Terezin main square
On 10 announced in January 1780 Field Artillery Charles Pellegrini ženijnímu provincial headquarters in Prague, the Emperor Joseph II. decided to defend against the danger of Prussian fortress built in the area of German villages and Kopisty Travčice Ohře River, which was then in honor of the Queen and Empress Maria Theresa named Terezin. In the summer of that year, began excavating the area of building modifications and regulation of the river Odra. 10th October 1780 came into the future strength of the Emperor Joseph II. that laid the foundation stone. According to the ideas and proposals of the French engineering school in Meziéres here over eleven years, has grown the ultimate strength of 18th century. The whole complex consisted of three parts: the main strength, low strength and the lower and upper Retranchement between new and old Ohri a total area of 398 ha of land. Elongated octagon with eight pentagonal bastions and the same number kurtin, formed the inner line of fortifications main strength. Around this line was the main trench, which were placed fortification elements of secondary line of defense - pliers, and ravelin kontrgardy. The main ditch was possible, if necessary, all or in part by flooding the gates. The basis of the outer circle of the defense was "covered way", resulting from natural embankment along the entire circumference of the outer wall of the main moat - kontreskarpy, steadies, which were small forts located in the throat aggregators XXVII - XXXVI and flood basin. Places that were not directly protected by water, was riddled with underground maze of corridors mine hearing, and projecting perpendicularly from the main gallery at distances up to 80-meters from the kontreskarpy.

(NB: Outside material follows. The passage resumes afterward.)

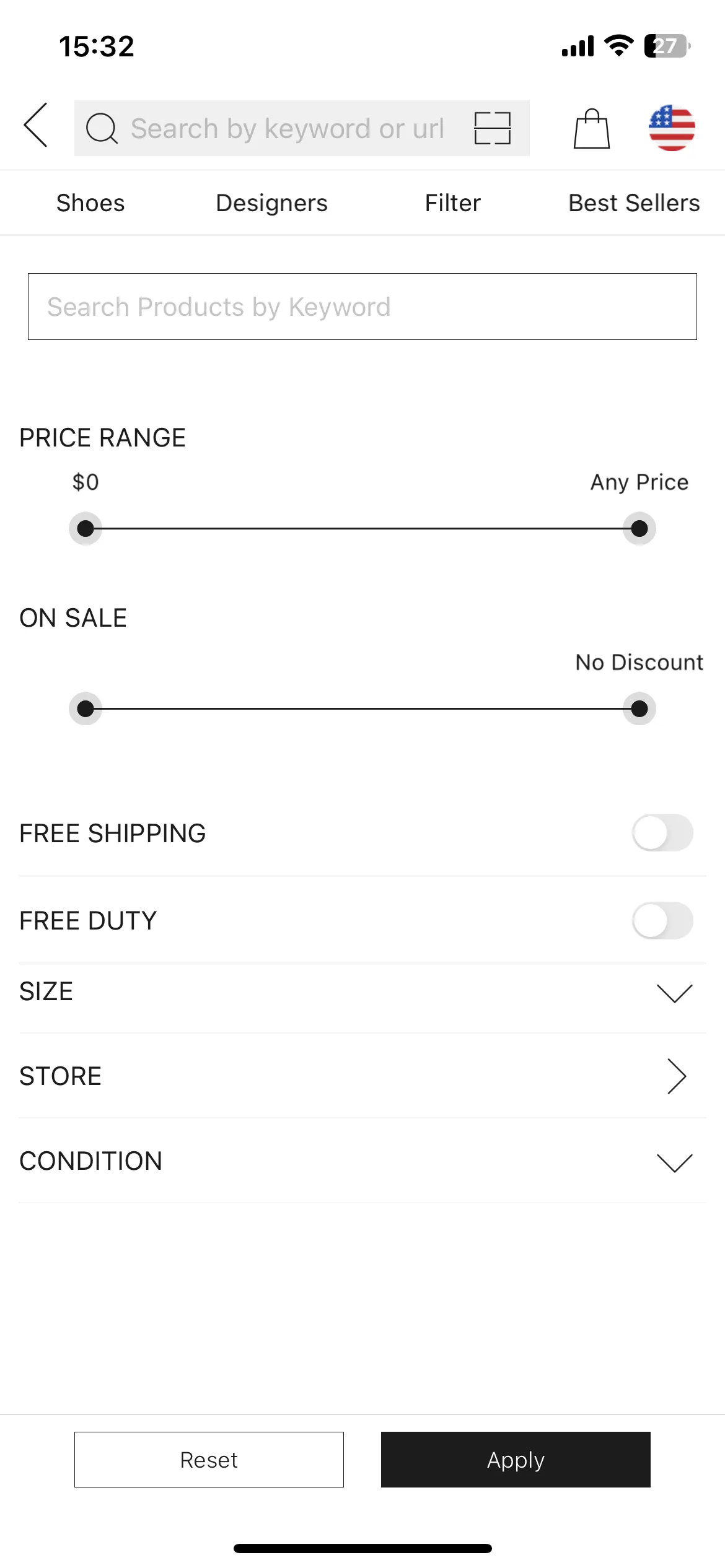Enable the Free Duty toggle
The width and height of the screenshot is (725, 1568).
(x=662, y=920)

The Czech Republic is a cool little landlocked country south of Germany and Poland, with a national addiction to pork and beer. Potatos, cabbage, and dumplings are close behind them, and they also have this great bar food called "utopenec." It means "a drowned man," it's pickled sausage with onions, perfect with some dark wheat bread and beer. The Czech bread is legendary, like a meal all by itself.
Czechoslovakia first became a sovereign state in 1918 when it declared independence from the Austro-Hungarian Empire. The state of Czechoslovakia lasted until the "Velvet Divorce" of 1993, which created Slovakia and the Czech Republic.
It was occupied by Germany in WWII but escaped major damage, unlike most other European cities. The nation's capital, Prague, retains some of Europe's most beautiful Baroque architecture as well as one of the largest medieval castle complexes still standing. The President of the Czech Republic has his offices in the Prague Castle even today.
There was a coup d'etat in 1948 and Czechoslovakia fell under Soviet rule. For fifty years Czechoslovakia was a Socialist state under the USSR, subject to censorship, forced atheism and even the arrest of jazz musicians!
In 1989, communist police violently squashed a pro-democracy demonstration and pissed everybody off so bad that a revolution erupted over it, finally ending the Communist rule.
The next twenty years saw rapid economic growth and westernization. Today in Prague you can eat at McDonald's or KFC, shop for snowboarding boots and go see a punk rock show.
The Czech Republic took over the presidency of the European Union in January 2009. This instantly created lots of political drama because the President of the Czech Republic, Vaclav Klaus, is a renowned Euroskeptic.
We anxiously await the outcome of "President Klaus vs. the Lisbon Treaty", a world heavywieght fight sceduled for spring 2009.
Text by Steve Smith.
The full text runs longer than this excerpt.